### What this task involves
Reproduce, unchanged, the lines of the records from the line containing "This screenshot has height=400, width=1200." through the line containing "[1180, 1145]", inclusive.

[start Material for this task]

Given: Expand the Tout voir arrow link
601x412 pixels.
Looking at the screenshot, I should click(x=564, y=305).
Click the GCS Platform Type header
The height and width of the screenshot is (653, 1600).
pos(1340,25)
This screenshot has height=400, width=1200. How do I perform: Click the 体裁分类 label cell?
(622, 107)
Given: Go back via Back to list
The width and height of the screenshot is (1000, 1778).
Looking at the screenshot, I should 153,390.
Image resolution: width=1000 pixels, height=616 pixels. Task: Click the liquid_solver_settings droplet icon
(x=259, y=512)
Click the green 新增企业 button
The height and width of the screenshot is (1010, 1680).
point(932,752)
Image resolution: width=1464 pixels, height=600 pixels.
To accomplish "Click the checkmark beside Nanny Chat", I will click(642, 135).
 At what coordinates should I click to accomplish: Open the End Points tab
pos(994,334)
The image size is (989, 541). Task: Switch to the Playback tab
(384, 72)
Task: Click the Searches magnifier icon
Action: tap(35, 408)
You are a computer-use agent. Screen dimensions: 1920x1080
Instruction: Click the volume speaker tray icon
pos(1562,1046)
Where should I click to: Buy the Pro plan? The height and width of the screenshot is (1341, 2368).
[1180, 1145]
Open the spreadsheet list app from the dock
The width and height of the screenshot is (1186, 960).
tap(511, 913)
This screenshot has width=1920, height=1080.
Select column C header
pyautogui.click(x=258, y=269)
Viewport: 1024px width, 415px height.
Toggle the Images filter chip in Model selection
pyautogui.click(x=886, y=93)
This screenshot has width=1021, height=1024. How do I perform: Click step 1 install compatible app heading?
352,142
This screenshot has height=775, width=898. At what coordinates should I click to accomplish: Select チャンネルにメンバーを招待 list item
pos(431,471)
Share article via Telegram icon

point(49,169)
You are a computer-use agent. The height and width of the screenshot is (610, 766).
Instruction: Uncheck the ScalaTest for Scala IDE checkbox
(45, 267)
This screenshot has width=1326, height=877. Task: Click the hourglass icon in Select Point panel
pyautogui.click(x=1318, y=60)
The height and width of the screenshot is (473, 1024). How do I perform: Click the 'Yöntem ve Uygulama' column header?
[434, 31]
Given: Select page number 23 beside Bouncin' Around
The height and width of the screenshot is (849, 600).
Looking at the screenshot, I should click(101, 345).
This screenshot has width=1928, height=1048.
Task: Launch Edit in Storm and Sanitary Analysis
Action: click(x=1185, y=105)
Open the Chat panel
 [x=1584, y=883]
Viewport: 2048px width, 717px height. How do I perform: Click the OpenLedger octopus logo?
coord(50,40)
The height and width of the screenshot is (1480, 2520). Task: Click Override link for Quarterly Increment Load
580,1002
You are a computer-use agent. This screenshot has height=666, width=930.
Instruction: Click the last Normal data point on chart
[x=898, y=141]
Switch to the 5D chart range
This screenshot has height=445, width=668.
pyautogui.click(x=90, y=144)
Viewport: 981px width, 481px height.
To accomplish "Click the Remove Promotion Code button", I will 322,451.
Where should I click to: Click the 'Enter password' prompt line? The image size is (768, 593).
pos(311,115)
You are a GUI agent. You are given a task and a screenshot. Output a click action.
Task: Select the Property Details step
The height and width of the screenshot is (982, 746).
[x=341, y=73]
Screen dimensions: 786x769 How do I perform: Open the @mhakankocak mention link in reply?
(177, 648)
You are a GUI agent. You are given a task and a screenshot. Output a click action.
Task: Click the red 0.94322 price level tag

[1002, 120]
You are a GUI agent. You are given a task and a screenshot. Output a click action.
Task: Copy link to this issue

[end Material for this task]

### Full solution
This screenshot has height=400, width=1200. How do I perform: Click the 体裁分类 label cell?
(622, 107)
Given: Go back via Back to list
The width and height of the screenshot is (1000, 1778).
Looking at the screenshot, I should 153,390.
Image resolution: width=1000 pixels, height=616 pixels. Task: Click the liquid_solver_settings droplet icon
(x=259, y=512)
Click the green 新增企业 button
The height and width of the screenshot is (1010, 1680).
point(932,752)
Image resolution: width=1464 pixels, height=600 pixels.
To accomplish "Click the checkmark beside Nanny Chat", I will click(642, 135).
 At what coordinates should I click to accomplish: Open the End Points tab
pos(994,334)
The image size is (989, 541). Task: Switch to the Playback tab
(384, 72)
Task: Click the Searches magnifier icon
Action: tap(35, 408)
You are a computer-use agent. Screen dimensions: 1920x1080
Instruction: Click the volume speaker tray icon
pos(1562,1046)
Where should I click to: Buy the Pro plan? The height and width of the screenshot is (1341, 2368).
[1180, 1145]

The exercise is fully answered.